#### [EXERCICE PROPOSÉ]
Prolongez l'entretien sur le 12e programme de l'agence de l'eau Rhône-Méditerranée en reprenant juste après sa dernière phrase.

L’autre caractéristique forte du bassin Rhône-Méditerranée est que ses prélèvements représentent la moitié des usages nationaux de l’eau. Si les usages y sont très diversifiés, ces forts prélèvements s’expliquent en grande partie par l’activité de refroidissement des activités nucléaires.
Comment ce 12ème programme a-t-il été élaboré ? Et quelle part y ont pris les commissions géographiques des bassins ?
C’est une élaboration assez classique qui a présidé à ce 12è programme avec un travail de concert entre les comités de bassins, et particulièrement leurs bureaux, et le conseil d’administration de l’agence, et notamment sa commission programme. Comme nous couvrons deux bassins, chacun d’eux doit voter le programme en totalité : les réunions décisionnelles sont donc multipliées par deux. Notre démarche est de mener des consultations régulières, en bilatéral, avec les élus, les représentants agricoles, industriels ou encore les associations de protection de la nature, mais aussi en multilatéral pour favoriser l’émergence de consensus.
Nous avons aussi inclus dans cette élaboration les cinq commissions géographiques du bassin Rhône-Méditerranée, des instances de concertation permanentes et plus larges que les comités de bassin. Leur contribution à la définition de notre politique est régulière : ainsi en octobre 2025, des ateliers ont été menés au sein de ces commissions pour préparer le SDAGE. En Corse, nous avons organisé en février une réunion du comité de bassin élargi, toujours dans cette logique de tester auprès d’un plus grand nombre de parties prenantes nos orientations.
Quelle est la logique d’actions de ce programme ?
Notre logique d’actions est d’agir plus vite et plus fort sur tous les domaines et sur tous les territoires. Sur le petit cycle de l’eau, sur le grand cycle, sur la sobriété, sur la qualité de l’eau, sur la reconquête de la biodiversité, sur la solidarité entre territoires, les redevables et les maîtres d’ouvrages, parce qu’ils sont conscients des enjeux, sont en ordre de marche et cela nous oblige en tant qu’institution chargée d’animer la politique.
Nous avons de grands chantiers en matière de désimperméabilisation pour gérer les excès d’eau, en nous appuyant sur des solutions fondées sur la nature. Les pluies intenses sont bien plus fortes et la rétention de l’eau fait sens en raison notamment des épisodes de canicule de plus en plus fréquents. Les zones urbaines sont particulièrement concernées : il nous faut à certains endroits déconnecter les réseaux de récupération d’eau de pluie du réseau d’assainissement. La restauration des cours d’eau est un autre objectif prioritaire, ainsi que la sobriété de tous les usages.

#### [DONNÉES ENREGISTRÉES]
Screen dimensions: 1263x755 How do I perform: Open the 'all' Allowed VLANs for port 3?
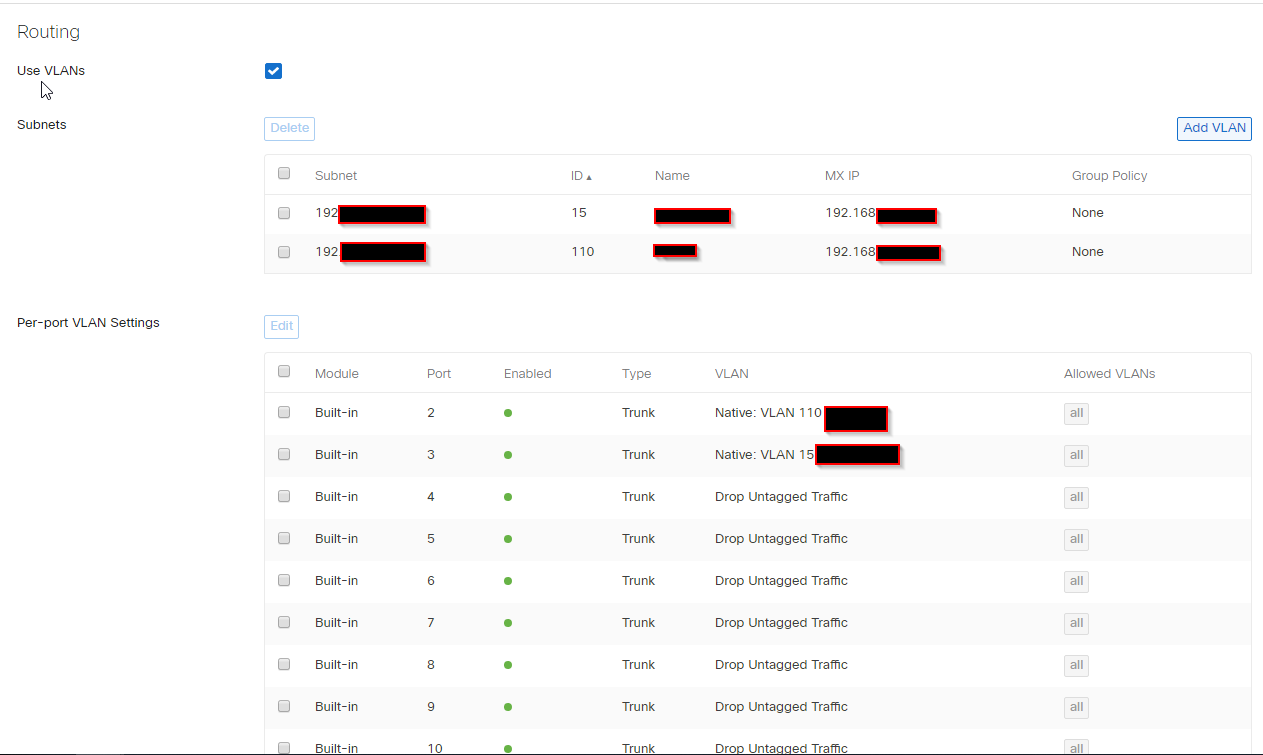(1076, 455)
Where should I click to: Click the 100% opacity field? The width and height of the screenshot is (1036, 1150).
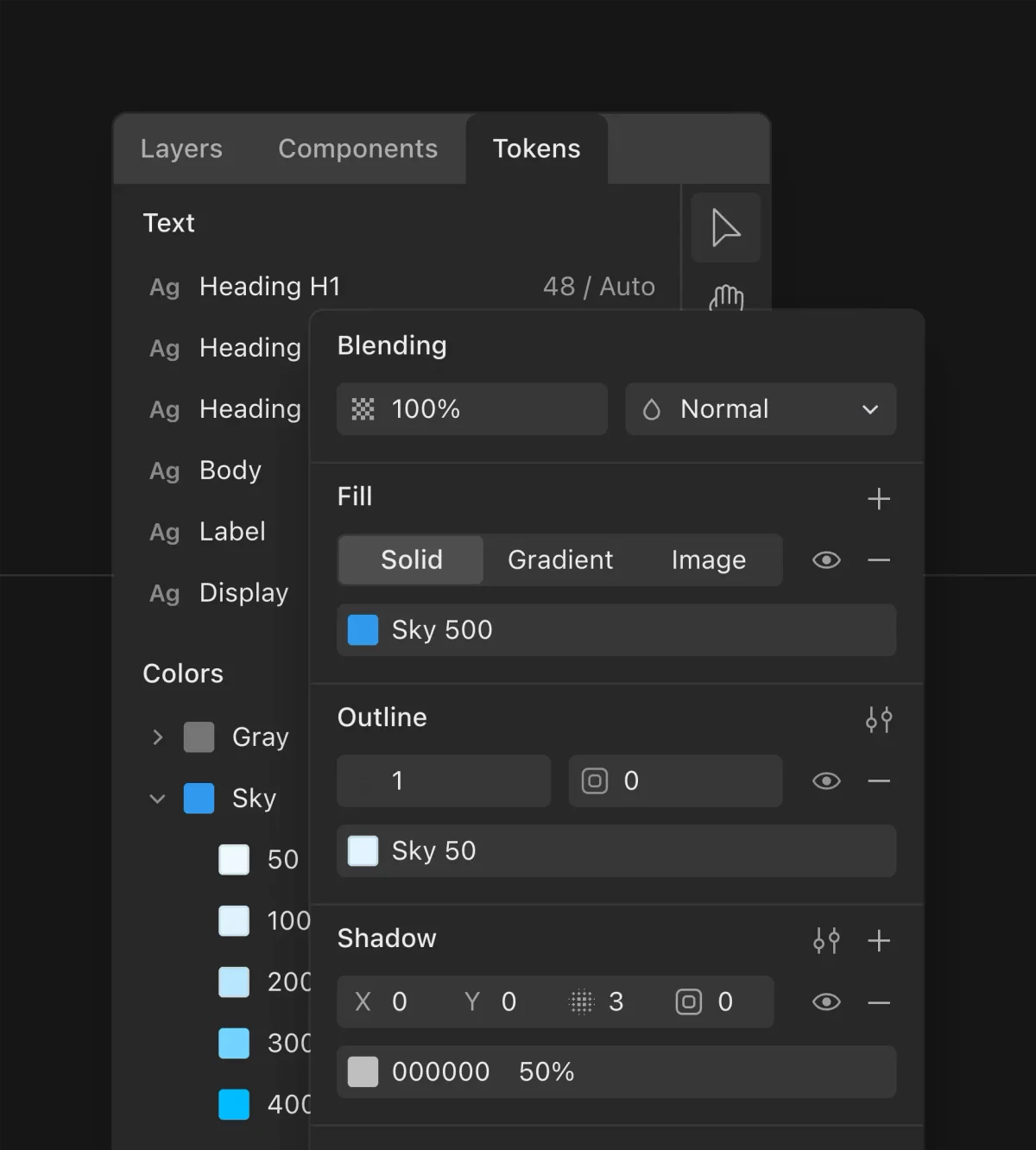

#### [RÉPONSE ATTENDUE]
Quelle est la situation des deux bassins en termes de fuites d’eau ? Et quels sont les objectifs ?
Dans les bassins Rhône-Méditerranée et de Corse, le rendement moyen des réseaux d’alimentation en eau potable est de 75,2 % en 2023 et se situe donc en deçà de la moyenne nationale ( à 81% –chiffres 2022 cf. 14e rapport national de l’Observatoire des services publics d’eau et d’assainissement, édition 2024). Il est toutefois en hausse puisqu’il était de 74,4 % en 2020. La physionomie des bassins marquée par la montagne et un contexte rural localement important expliquent sans doute une part de cet écart. Le ressenti d’une eau relativement abondante en qualité et en quantité dans certains territoires a pu également entraîner un moindre investissement.
Toutefois, depuis les épisodes de sécheresse très importants en 2022 et 2023, l’objectif partagé avec les services de l’État et les collectivités est d’accélérer encore l’amélioration du rendement moyen. À ce titre, on peut signaler l’effort des collectivités à restaurer les canalisations. En effet, la moyenne du linéaire de canalisation d’eau potable renouvelé par an et par service est passé de 1,6 km à 2,6 km entre 2020 et 2023 : l’indice linéaire de pertes, à 5,2 m3/km/j en 2020, est passé à 3,8 m3/km/j en 2023.
Pour poursuivre sur cette bonne dynamique, nous avons doublé les montants d’aides destinés à ce type de travaux : 67 millions y ont été consacrés, soit 28 millions par an, sur le précédent programme. Sur les trois premiers trimestres de l’année 2025, nous sommes déjà à 57 millions.
Quelles sont les spécificités du financement de ce plan ?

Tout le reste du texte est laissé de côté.